#11 in our new feature that offers up staff-selected recommendations for your consideration.
An appreciation for distopian fiction seems to be on the rise these days… I wonder why…. Oh, never mind that…
But do consider Omar El Akkad’s debut novel, “American War,” which is an unlikely mash-up of unsparing war reporting and plot elements familiar to readers of the recent young-adult dystopian series “The Hunger Games” and “Divergent.” From these incongruous ingredients, El Akkad has fashioned a surprisingly powerful, engaging and readable novel — one that creates as haunting a postapocalyptic universe as Cormac McCarthy did in “The Road” (2006), and as devastating a look at the fallout that national events have on an American family as Philip Roth did in “The Plot Against America” (2004).
Set in the closing decades of the 21st century and the opening ones of the 22nd, El Akkad’s novel recounts what happened during the Second American Civil War between the North and South and its catastrophic aftermath.

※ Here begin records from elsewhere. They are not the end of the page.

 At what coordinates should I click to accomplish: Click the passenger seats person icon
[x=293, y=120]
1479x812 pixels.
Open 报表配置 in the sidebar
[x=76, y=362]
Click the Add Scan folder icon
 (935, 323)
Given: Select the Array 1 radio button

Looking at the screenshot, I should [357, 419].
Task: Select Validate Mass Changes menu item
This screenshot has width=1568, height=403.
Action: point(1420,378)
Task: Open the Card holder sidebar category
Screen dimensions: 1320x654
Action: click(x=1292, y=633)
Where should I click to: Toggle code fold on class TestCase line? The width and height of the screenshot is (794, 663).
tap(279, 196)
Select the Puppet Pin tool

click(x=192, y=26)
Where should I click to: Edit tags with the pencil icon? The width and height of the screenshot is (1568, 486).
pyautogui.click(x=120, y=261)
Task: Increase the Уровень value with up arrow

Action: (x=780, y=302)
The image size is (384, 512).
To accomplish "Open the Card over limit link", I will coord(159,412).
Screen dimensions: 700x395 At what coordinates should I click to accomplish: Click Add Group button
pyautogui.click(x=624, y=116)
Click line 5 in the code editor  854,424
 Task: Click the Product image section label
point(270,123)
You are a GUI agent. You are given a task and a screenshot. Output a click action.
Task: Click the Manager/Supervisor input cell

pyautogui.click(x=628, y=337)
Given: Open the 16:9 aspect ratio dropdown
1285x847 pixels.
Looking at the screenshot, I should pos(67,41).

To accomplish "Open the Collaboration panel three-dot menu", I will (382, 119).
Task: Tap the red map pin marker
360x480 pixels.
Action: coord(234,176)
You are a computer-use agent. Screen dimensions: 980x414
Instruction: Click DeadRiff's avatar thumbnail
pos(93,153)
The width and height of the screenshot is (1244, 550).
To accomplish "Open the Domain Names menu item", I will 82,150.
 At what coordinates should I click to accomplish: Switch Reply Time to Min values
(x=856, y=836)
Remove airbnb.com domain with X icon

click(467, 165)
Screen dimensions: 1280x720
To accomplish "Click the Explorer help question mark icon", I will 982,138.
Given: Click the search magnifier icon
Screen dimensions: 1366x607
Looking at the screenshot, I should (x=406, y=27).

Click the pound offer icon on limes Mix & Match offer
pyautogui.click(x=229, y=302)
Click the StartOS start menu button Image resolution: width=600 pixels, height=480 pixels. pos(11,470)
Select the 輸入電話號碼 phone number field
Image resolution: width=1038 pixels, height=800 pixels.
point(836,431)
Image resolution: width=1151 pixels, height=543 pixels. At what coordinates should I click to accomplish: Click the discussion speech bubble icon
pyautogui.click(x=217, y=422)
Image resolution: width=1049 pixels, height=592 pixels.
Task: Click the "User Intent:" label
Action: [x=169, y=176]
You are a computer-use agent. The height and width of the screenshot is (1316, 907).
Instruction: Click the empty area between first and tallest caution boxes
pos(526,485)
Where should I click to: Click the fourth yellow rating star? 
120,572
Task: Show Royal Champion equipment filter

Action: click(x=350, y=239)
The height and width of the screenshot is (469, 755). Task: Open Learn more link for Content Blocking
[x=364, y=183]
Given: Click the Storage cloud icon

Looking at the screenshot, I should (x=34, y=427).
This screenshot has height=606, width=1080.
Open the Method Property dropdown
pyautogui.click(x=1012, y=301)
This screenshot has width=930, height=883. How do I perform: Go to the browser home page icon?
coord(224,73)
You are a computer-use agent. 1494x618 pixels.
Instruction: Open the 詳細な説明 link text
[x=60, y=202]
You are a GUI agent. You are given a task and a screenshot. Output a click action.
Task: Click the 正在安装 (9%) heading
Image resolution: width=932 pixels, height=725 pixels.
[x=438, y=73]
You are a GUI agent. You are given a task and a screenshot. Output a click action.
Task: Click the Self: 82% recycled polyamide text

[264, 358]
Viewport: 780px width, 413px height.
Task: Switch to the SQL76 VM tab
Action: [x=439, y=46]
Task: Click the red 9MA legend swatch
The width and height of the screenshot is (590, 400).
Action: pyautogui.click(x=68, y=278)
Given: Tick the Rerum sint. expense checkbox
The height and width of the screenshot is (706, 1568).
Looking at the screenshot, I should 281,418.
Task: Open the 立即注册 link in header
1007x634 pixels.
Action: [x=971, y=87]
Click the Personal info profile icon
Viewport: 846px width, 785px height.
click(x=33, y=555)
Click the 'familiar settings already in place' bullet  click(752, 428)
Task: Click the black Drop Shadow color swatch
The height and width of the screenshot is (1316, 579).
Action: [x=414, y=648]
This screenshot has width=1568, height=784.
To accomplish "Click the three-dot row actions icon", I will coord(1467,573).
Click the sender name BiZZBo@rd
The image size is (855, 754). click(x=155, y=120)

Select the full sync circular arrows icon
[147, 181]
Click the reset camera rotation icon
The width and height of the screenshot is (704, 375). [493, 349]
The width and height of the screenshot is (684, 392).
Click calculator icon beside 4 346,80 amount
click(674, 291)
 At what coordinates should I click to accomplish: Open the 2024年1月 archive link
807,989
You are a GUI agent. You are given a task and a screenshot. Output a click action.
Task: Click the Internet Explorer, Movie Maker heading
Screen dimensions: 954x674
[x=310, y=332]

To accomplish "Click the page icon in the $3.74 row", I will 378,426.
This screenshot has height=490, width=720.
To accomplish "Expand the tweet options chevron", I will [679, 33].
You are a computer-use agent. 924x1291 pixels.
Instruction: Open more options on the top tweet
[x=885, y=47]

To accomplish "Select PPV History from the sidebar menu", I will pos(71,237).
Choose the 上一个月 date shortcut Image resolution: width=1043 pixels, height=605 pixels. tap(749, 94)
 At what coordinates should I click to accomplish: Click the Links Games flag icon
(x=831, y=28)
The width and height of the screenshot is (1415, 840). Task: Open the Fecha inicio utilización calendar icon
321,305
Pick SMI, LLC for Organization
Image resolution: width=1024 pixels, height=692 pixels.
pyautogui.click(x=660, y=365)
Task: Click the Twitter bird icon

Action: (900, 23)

It is a story that extrapolates the deep, partisan divisions that already plague American politics and looks at where those widening splits could lead. A story that maps the palpable consequences for the world of accelerating climate change and an unraveling United States. A story that imagines what might happen if the terrifying realities of today’s wars in Iraq and Afghanistan — drone strikes, torture, suicide bombers — were to come home to America.
A highly compelling, somewhat disturbingly real read that makes you frame and consider the headlines of today in new ways. Highly recommended.